> [What you are asked to do]: Rewrite the listing below as a numbered list, omitting blank lines and leaving out the pictures.

> [Data entries]:
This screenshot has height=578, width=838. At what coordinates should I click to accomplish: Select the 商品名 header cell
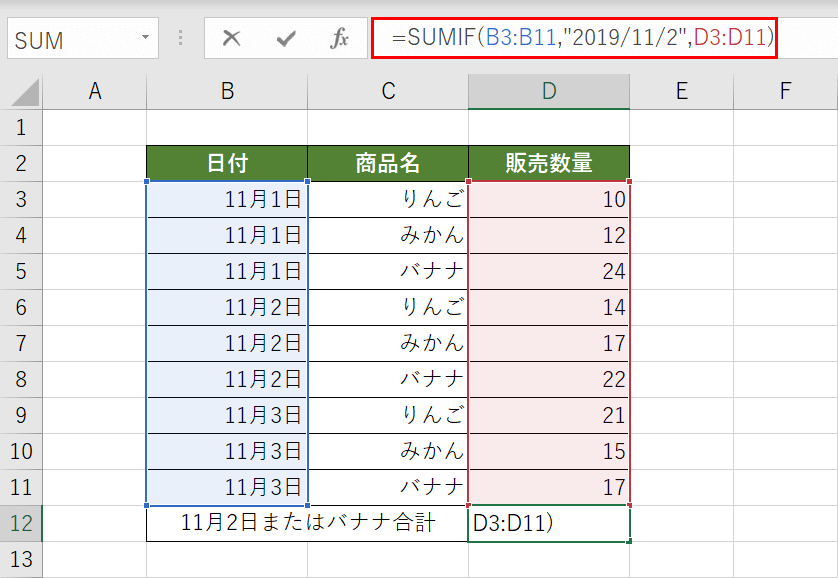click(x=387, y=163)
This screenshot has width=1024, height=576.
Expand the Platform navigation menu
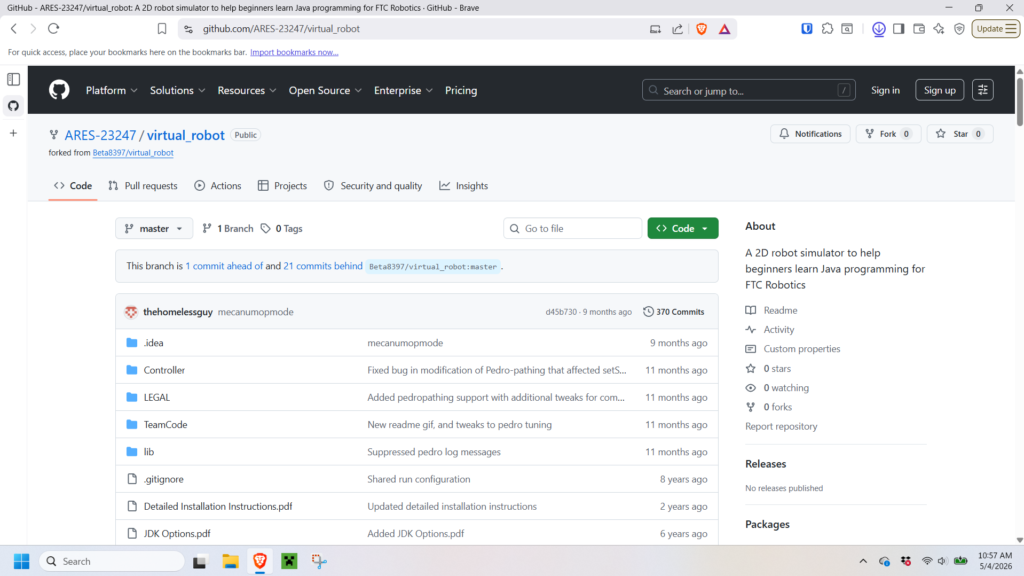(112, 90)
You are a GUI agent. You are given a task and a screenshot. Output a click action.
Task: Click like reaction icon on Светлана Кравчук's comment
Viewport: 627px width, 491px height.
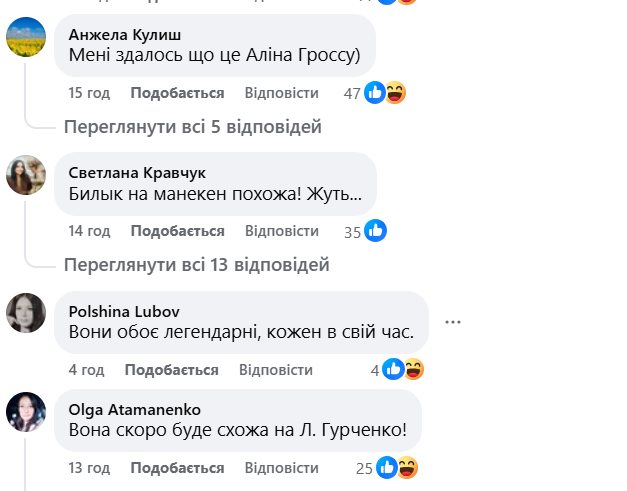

> [The solution]:
1. This screenshot has height=578, width=838. At what coordinates should I click to accomplish: Select the 商品名 header cell
2. click(x=387, y=163)
3. This screenshot has width=1024, height=576.
4. Expand the Platform navigation menu
5. (112, 90)
6. You are a GUI agent. You are given a task and a screenshot. Output a click action.
7. Task: Click like reaction icon on Светлана Кравчук's comment
8. Viewport: 627px width, 491px height.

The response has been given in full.